September 18, 2012
“John hit the ball”: Should Simple Language Be Mandatory for Web Accessibility?
UK Web Focus, September 18, 2012.
My diffiulty with proposals such as the one described here - which recommends a set of writing standards to ensure that web content is accessible to all - is that what they understand to be "simple" are not simple at all. "For example," say the guidelines, "the simplest sentence-form for English consists of Subject-Verb-Object, as in John hit the ball or The Web site conforms to WCAG 2.0." Really? How about this? "First, he went to the pub. Then he ate dinner at the restaurant. Finally, John hit the ball." Simple? Hardly. Clear writing has very little to do with sentence structure. Otherwise the absolutely opaque "The Web site conforms to WCAG 2.0" would be understood by everyone. Clear writing have everything to do with setting context and developing ideas in a logical manner. The most common mistake in web writing, I think, is assuming your readers see things from the same perspective you do. That's a very common flaw in web and internet technology help documents.

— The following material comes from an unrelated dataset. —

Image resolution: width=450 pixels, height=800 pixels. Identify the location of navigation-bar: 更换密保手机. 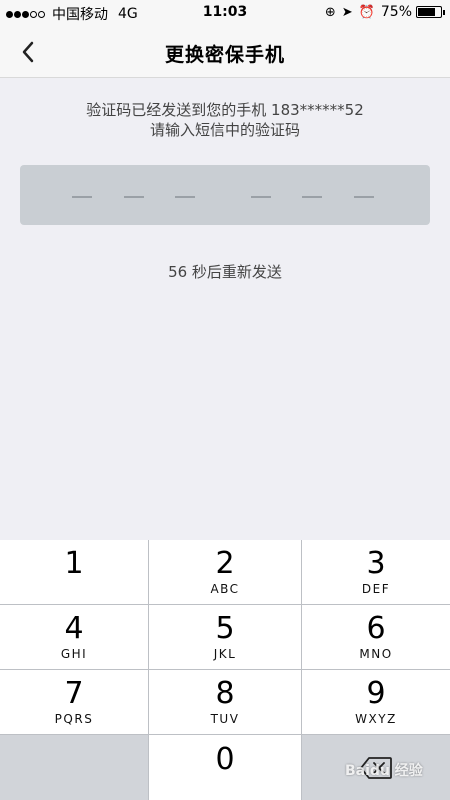
(225, 52).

[Link] [Comment][Tags: Accessibility]
Developing Open Web Apps: First, get it onto the web
blog.lmorchard.com , September 18, 2012.
I'll let you all in on a secret. I have tried and tried and tried to wrap my mind around how to make svn and git work and I just can't do it. I get the concept, but there is from my perspective no good guide to these. The latest series of instructions, these from L.M. Orchard - who is very good - is typical. Here's he's trying to provide basic instructions describing how to launch a project on the web. I'd love to launch a project on the web. I didn't make it past the second step in his instructions. I made a repository (his instructions just said 'make a repository' so I had to feel my way around here) and cloned it in my Dropbox public folder (no instructions here either, but I had Dropbox handy, so I was OK). But then git co -b gh-pages failed utterly for me
Granted, I have never been good with svn or git. But I do have an account on github and the Mingw32 Official Git Client on my Windows box. I cloned my-project with it no problem. But when I try 'git co -b gh-pages' everything begins to fail. It says 'co' is not a command. So I assume 'co' means 'commit'. It says 'unknown switch -b' - and here I assume the switch is '--branch' (had to look that up on the web). I'm assuming 'gh-pages' is the name of a branch, because there's one in Orchard's repository. Not sure how it was made. The command fails, so it wasn't made with the command. But I can't find any way on the website to create the branch. So now I'm stuck.
Why am I telling you all this? To let you know I'm really sympathetic when people say this tech stuff is difficult. It's difficult for me too, and even the best documentation frequently simply doesn't work. Don't blame yourself, don't think you're the only one, and don't think some people never get stuck. They do - they all do.
[Link] [Comment][Tags: Microsoft, Project Based Learning, Learning Object Repositories]
xED Book, September 18, 2012.
George Siemens, Dave Cormier and Bonnie Stewart have signed up to write a book for Johns Hopkins press. The book will be closed-access, so they've created a blog to share 'field notes'. I assume this is where they'll be blogging now instead of their usual blogs.
[Link] [Comment][Tags: Connectivism, Books, Web Logs]
Mozilla Web Literacies v0.7
Weblog, September 18, 2012.
Doug Belshaw takes a stab at defining web literacies as a part of his work with Mozilla. There's an etherpad discussion of the elemental skills, ranging from basics like using the browser to advanced skills like server architecture and object oriented programming (there's a lot more to add to the list that's there). Belshaw plans to have version 0.9 available for the Mozilla Festival this November, and v1.0 for the DML Conference in March 2013. There's a long way to go between here and there.
[Link] [Comment][Tags: none]
Playing Catch With Grover Is the Future of Video Gaming
Mashable, September 18, 2012.
Article and video about a new Sesame video game for children - this sort of interactive video game has been around for a while (I remember seeing it in 2006!) but with the release of systems like Microsoft Kinnect they have become a lot more interactive and intuitive. I like how they place the image of the child right into the video game.